Results: 30-patients meeting HLH criteria with a median age of 38-years (range: 19-70) were analyzed. Thirteen (43%) were female and 22 (73%) were non-White. CXCL9 (median: 43508pg/mL [IQR: 11412-56783) and soluble CD25 (median: 4002pg/mL [IQR: 3035-8506]) were elevated in all patients. Activated (CD38^hiHLADR⁺) CD4 T-cells (median: 26% [IQR: 10-42]) and CD8 T-cells (median: 44% [IQR: 28-58]) were significantly increased in HLH compared to severe COVID19 (CD4: 2.4% [1.7-3.1]; CD8: 3.4 [3.3-5.6]) and HVs (CD4: 1.2% [0.8-2.1]; CD8: 2.1 [1.4-3.2]) (p<0.01). There were no significant differences in activated T-cells between the HLH subgroups (Acute vs Post-Tx vs HLH-mimics). Unsupervised clustering analysis identified three unique activated T-cell populations (CD38^hiHLADR⁺) which expressed high levels of cell cycling (Ki-67^hi), Th1 differentiation (EOMES⁺), and STAT1 phosphorylation. Interestingly, two of these hyperactivated T-cell subsets demonstrated loss of CD3, CD25, and CD28 expression despite preserved CD4 and CD8 expression. These CD3^neg populations also showed greater levels of activation and trajectory analysis indicated they developed from the CD3⁺ activated T-cell subset. Additionally, the CD3⁺ T-cells had increased PD1 and IL18R expression, however these markers were lost on the CD3^neg hyper-activated T-cells which also expressed both naïve/memory (CD127⁺) and terminal differentiation (CD57⁺) markers. Comparisons within the HLH cohort revealed significantly increased CD3^neg hyperactivated T-cells in the Acute subgroup (median: 5.5% of CD45⁺ cells [2.8-11.1]) compared to the Post-Tx (median: 0.63% [0.38-0.93]) (p=0.005) and HLH mimic (median: 0.45% [0.18-1.0]) (p<0.001) subgroups. In longitudinally sampled HLH-patients, this CD3^neg T-cell subset significantly decreased during treatment response.
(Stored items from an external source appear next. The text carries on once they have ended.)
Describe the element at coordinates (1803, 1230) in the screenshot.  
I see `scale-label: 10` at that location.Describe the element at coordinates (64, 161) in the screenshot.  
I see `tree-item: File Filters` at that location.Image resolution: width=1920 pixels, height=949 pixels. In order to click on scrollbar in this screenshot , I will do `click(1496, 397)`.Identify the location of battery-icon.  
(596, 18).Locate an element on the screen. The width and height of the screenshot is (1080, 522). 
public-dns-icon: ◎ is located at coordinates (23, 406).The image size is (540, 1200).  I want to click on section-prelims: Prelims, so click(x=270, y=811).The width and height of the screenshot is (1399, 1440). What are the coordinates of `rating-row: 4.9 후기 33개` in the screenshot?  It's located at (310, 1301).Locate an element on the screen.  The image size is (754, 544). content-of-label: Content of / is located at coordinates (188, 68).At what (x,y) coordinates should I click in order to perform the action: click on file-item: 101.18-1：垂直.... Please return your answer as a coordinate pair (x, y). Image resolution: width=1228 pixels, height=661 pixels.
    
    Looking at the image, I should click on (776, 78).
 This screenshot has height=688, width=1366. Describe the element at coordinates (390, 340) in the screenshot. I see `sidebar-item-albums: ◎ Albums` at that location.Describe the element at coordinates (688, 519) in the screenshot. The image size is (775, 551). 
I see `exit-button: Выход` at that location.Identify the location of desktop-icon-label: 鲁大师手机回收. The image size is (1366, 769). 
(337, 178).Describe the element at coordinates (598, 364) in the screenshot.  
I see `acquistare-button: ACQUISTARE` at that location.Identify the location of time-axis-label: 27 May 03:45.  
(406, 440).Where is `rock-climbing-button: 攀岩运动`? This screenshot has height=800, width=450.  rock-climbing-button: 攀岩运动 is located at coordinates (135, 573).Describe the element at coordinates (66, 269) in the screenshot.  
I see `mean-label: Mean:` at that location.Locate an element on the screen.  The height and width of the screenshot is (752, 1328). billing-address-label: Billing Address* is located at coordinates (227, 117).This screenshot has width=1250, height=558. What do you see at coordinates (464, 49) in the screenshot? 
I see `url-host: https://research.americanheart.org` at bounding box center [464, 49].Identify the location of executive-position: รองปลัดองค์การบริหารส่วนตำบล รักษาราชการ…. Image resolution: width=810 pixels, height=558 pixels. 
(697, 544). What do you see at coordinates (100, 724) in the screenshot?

Conclusions: A unique CD3^neg hyperactivated T-cell population is expanded in adult HLH. This T-cell subset was found specifically in individuals with severe hyperinflammation requiring more aggressive treatment irrespective of the etiologic trigger. Mechanisms driving the expansion and functional characterization of this novel population require further study as it could provide new insights into the pathogenesis of HLH and may signify an adult population that can benefit from HLH-targeted immunosuppressive therapy.

Johnson:BioNTech: Consultancy; Sobi: Other: Advisory Board; Electra Therapeutics: Other: Advisory Board. Oved:Ensoma: Consultancy, Honoraria; Amgen: Consultancy, Honoraria; Grifols: Consultancy, Honoraria; Sobi: Consultancy, Honoraria, Research Funding; Turn.Bio: Consultancy, Honoraria.